#### Records supplied:
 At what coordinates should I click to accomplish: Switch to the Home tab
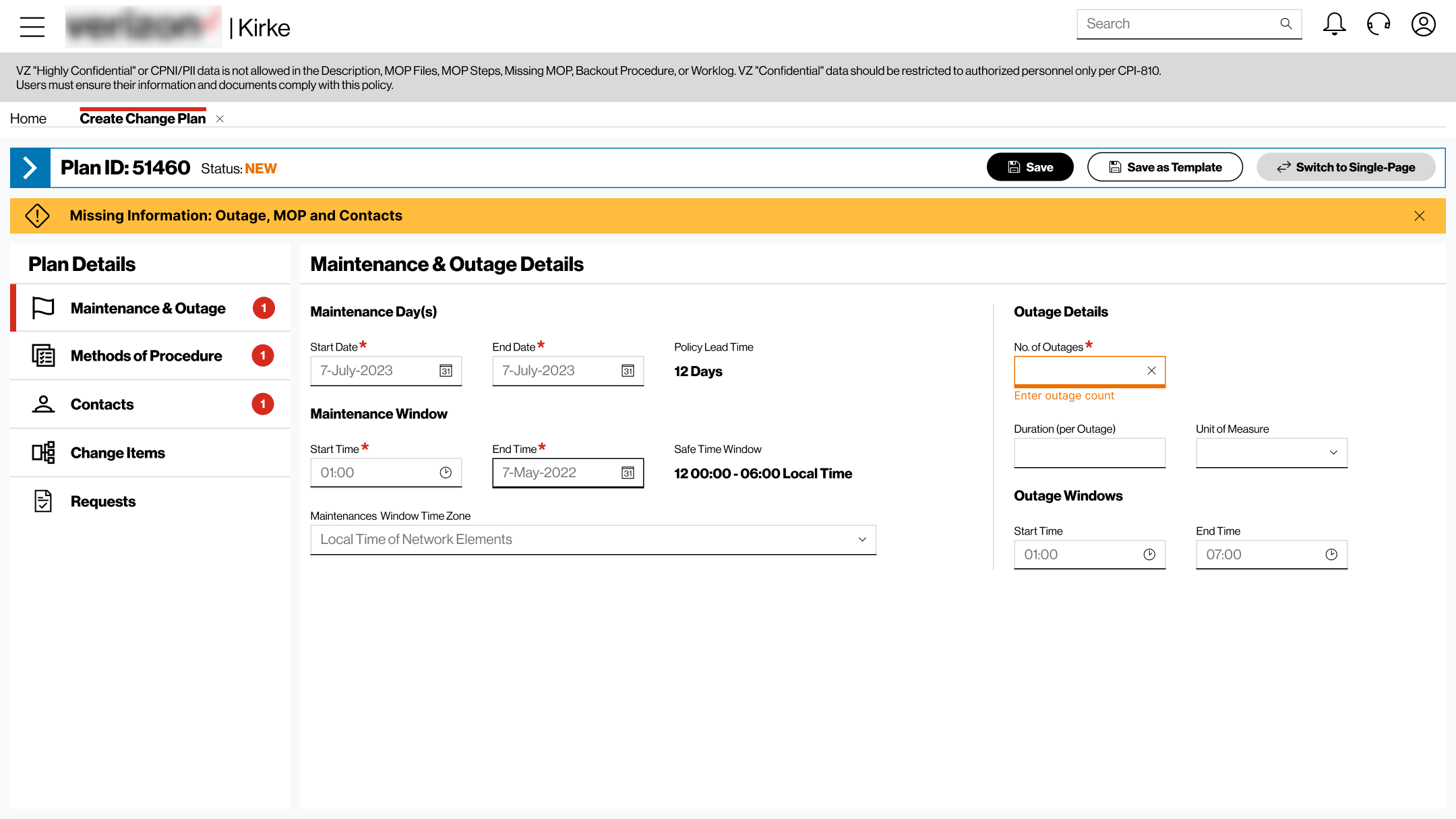tap(28, 119)
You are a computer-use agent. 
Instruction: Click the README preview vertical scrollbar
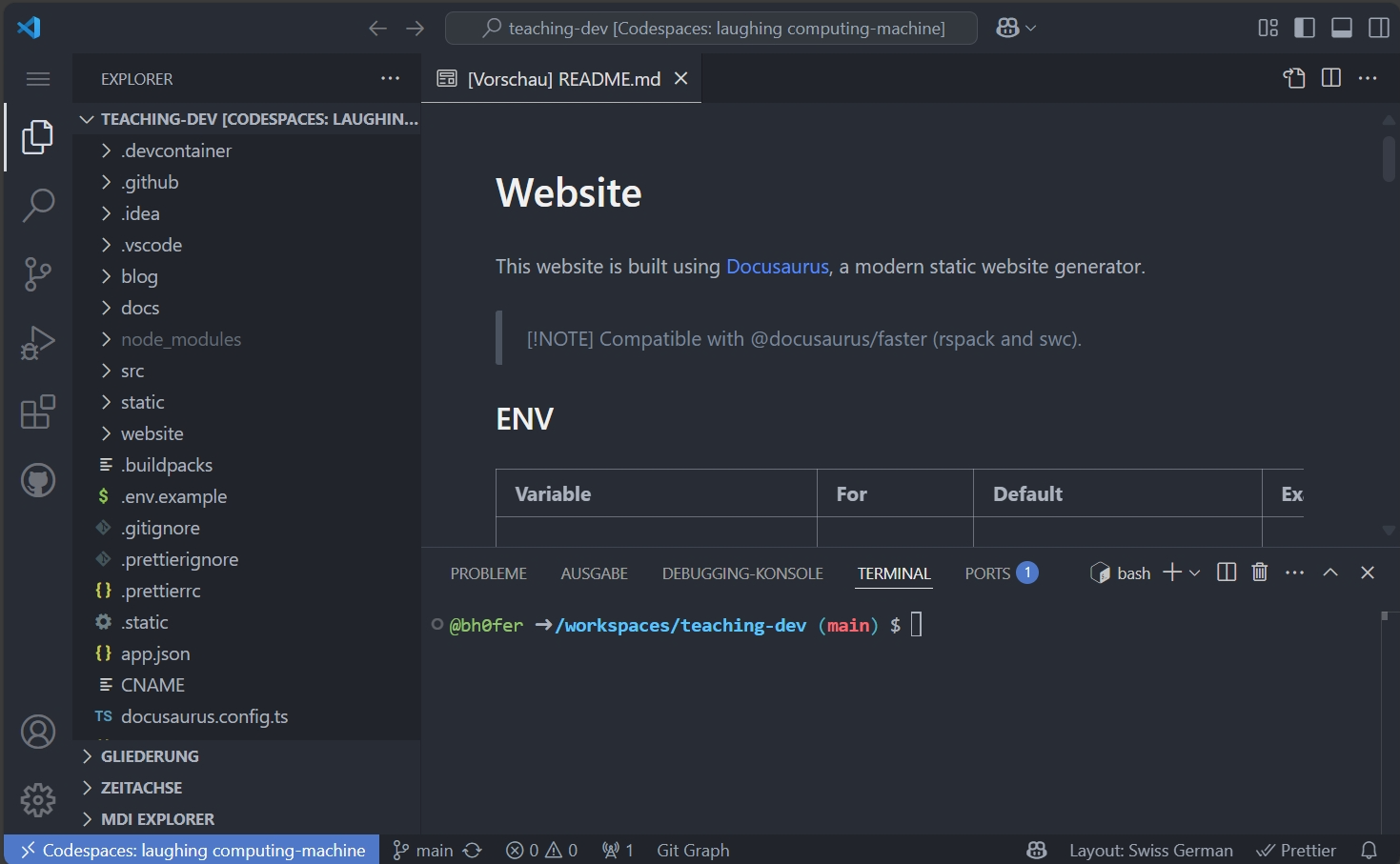point(1389,159)
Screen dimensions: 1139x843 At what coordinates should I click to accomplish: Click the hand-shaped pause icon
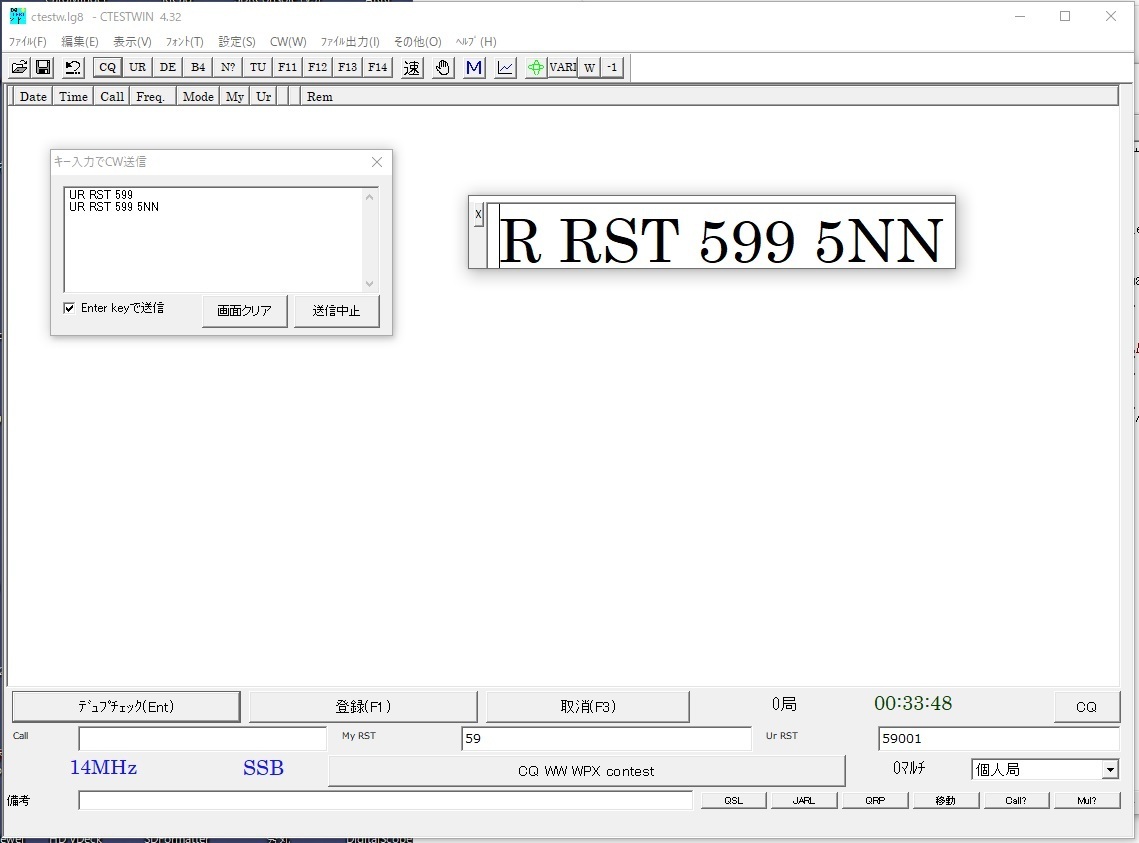click(x=441, y=67)

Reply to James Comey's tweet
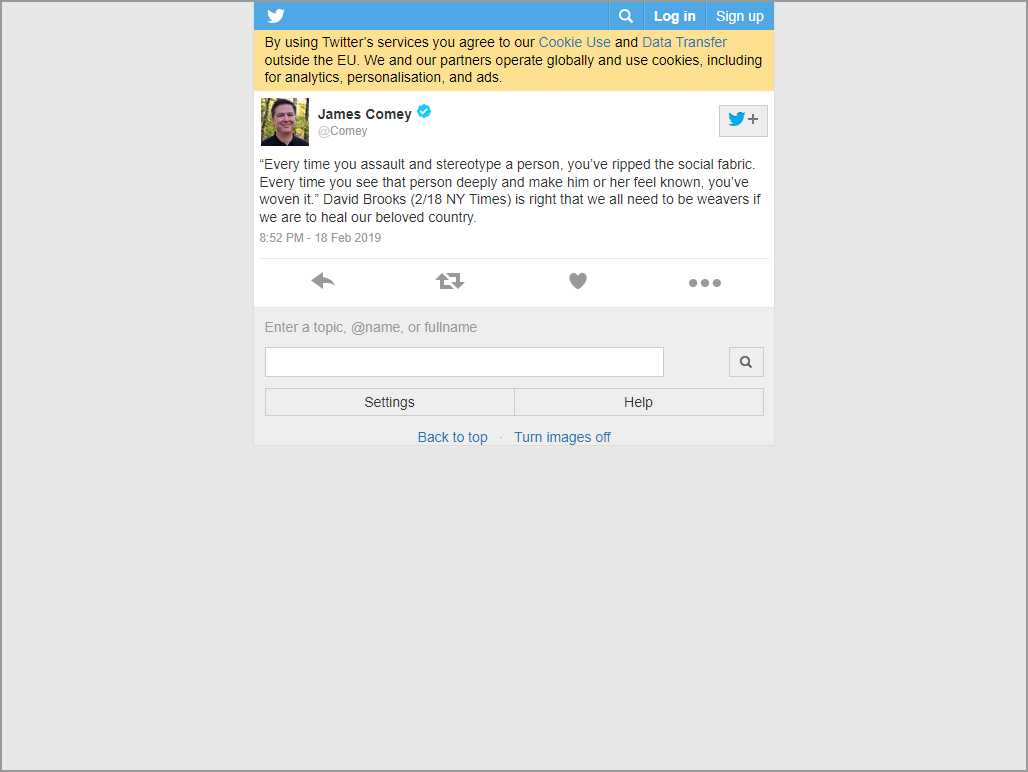[323, 281]
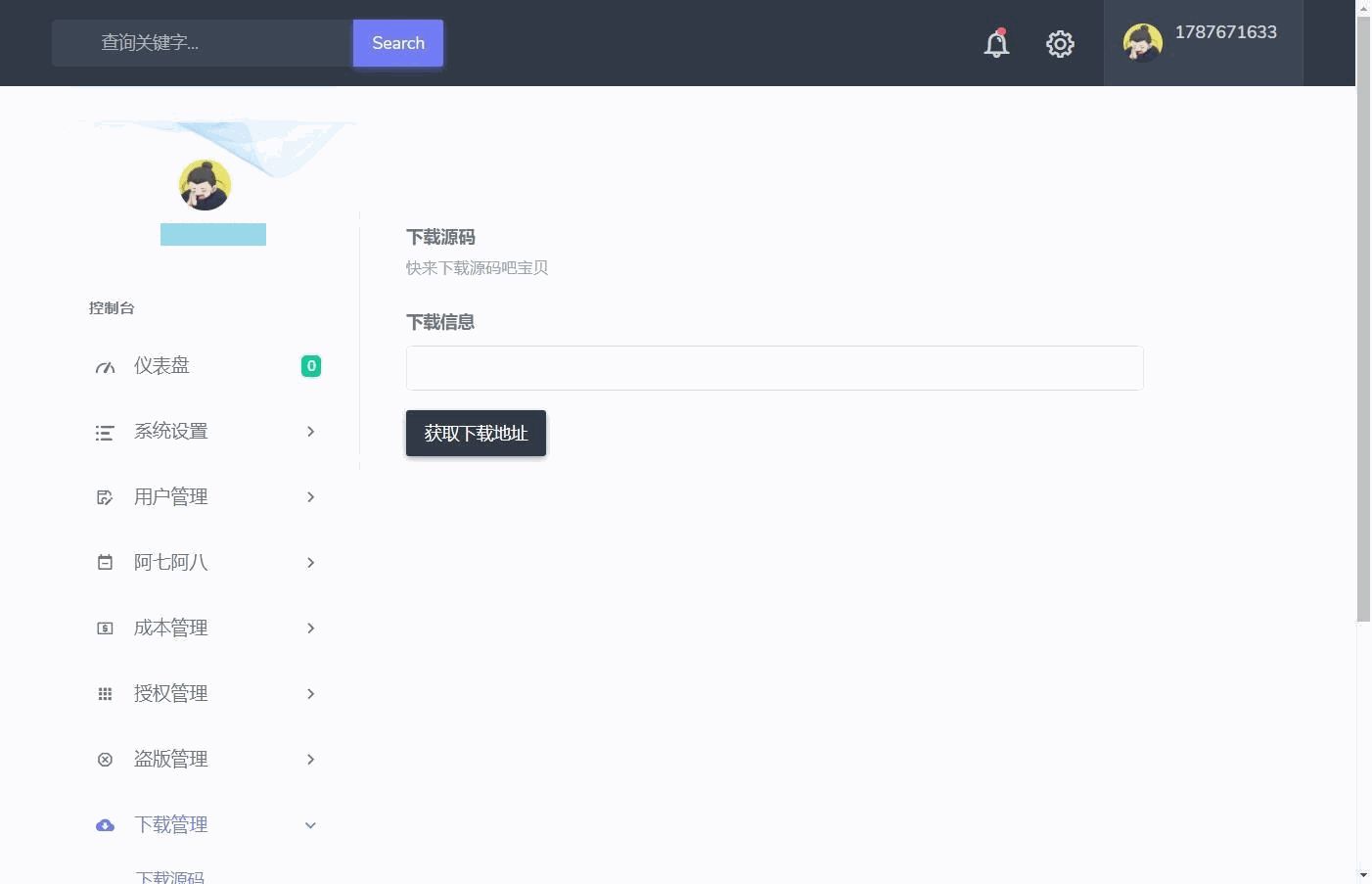The height and width of the screenshot is (884, 1372).
Task: Click the money icon beside 成本管理
Action: [x=105, y=628]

#### What this task involves:
Print the listing above in full, exactly as written. Omit any pictures.

#### Answer section:
 At what coordinates should I click to accomplish: Switch to the Home tab
tap(28, 119)
You are a computer-use agent. 
Instruction: Click the README preview vertical scrollbar
point(1389,159)
Screen dimensions: 1139x843 At what coordinates should I click to accomplish: Click the hand-shaped pause icon
click(x=441, y=67)

Reply to James Comey's tweet
[323, 281]
The height and width of the screenshot is (884, 1372).
Task: Click the money icon beside 成本管理
Action: [x=105, y=628]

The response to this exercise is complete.